§ Source passage:
But I'm not at all convinced that we should try to bring back manufacturing except as an instrument of foreign policy. All the laws of economics argue against it, which means we'd damn better have a good reason to take such a big risk.
This is an ongoing problem requiring a lot more debate (which we'll get), and a lot more leadership from the political class (which we might not get until it's too late).
Yes, that's everybody's gut reaction.
Problem is, it doesn't work. I happen to live with/rent from somebody who is a government contractor in R&D but who has to deal with an industry that by definition works only for the government because its sole purpose is the defense of our country, and is safe from economic forces because of that. The manufacturing processes are inefficient, and on the basis of our regular conversations, their engineers don't understand the basic physics and chemistry of the processes they are managing and are incapable of following fundamental troubleshoot procedures. The contracts are overpriced, and when the manufacturer screws up because of their incompetence, the government has to pay for it.

§ Supplied data:

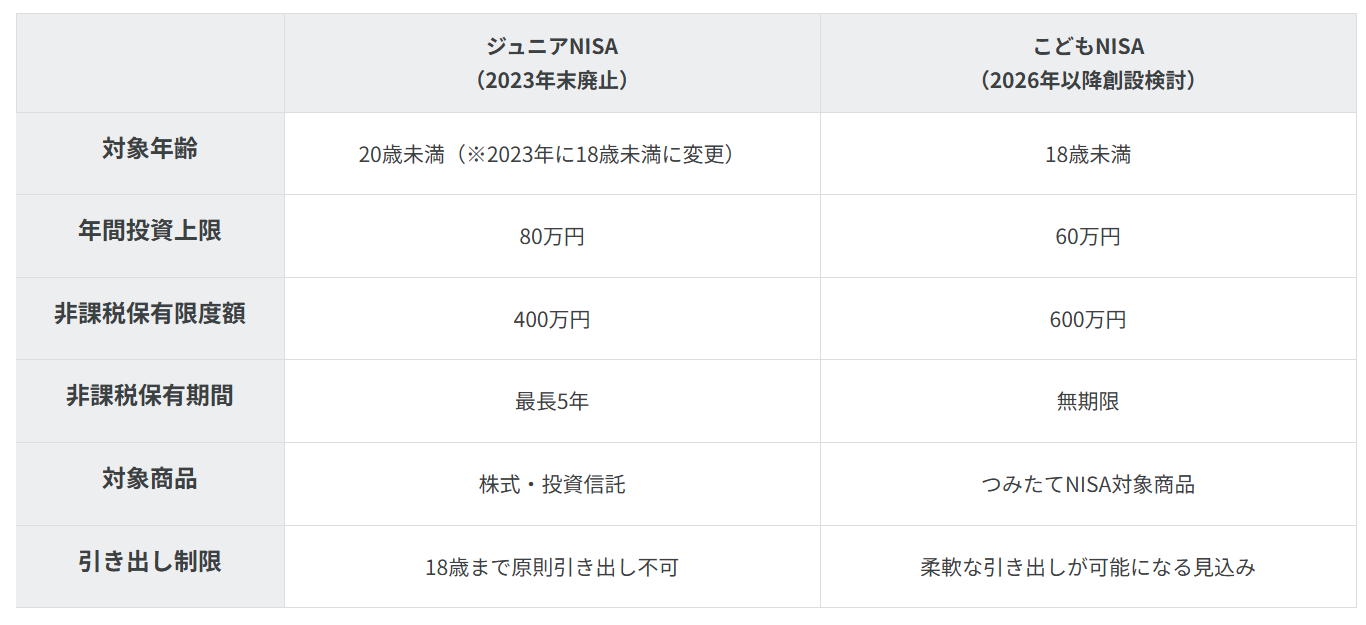The image size is (1366, 625).
Task: Click the つみたてNISA対象商品 cell
Action: tap(1088, 485)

§ Exercise requirements:
(1) Copy the stretch of the manufacturing passage from "But I'm not" through "everybody's gut reaction.".
(2) In the manufacturing passage, who pays when the manufacturer makes mistakes?
The lines have no connection to the manufacturing passage.

§ Solutions to the exercise:
(1)
But I'm not at all convinced that we should try to bring back manufacturing except as an instrument of foreign policy. All the laws of economics argue against it, which means we'd damn better have a good reason to take such a big risk.
This is an ongoing problem requiring a lot more debate (which we'll get), and a lot more leadership from the political class (which we might not get until it's too late).
Yes, that's everybody's gut reaction.

(2) The government.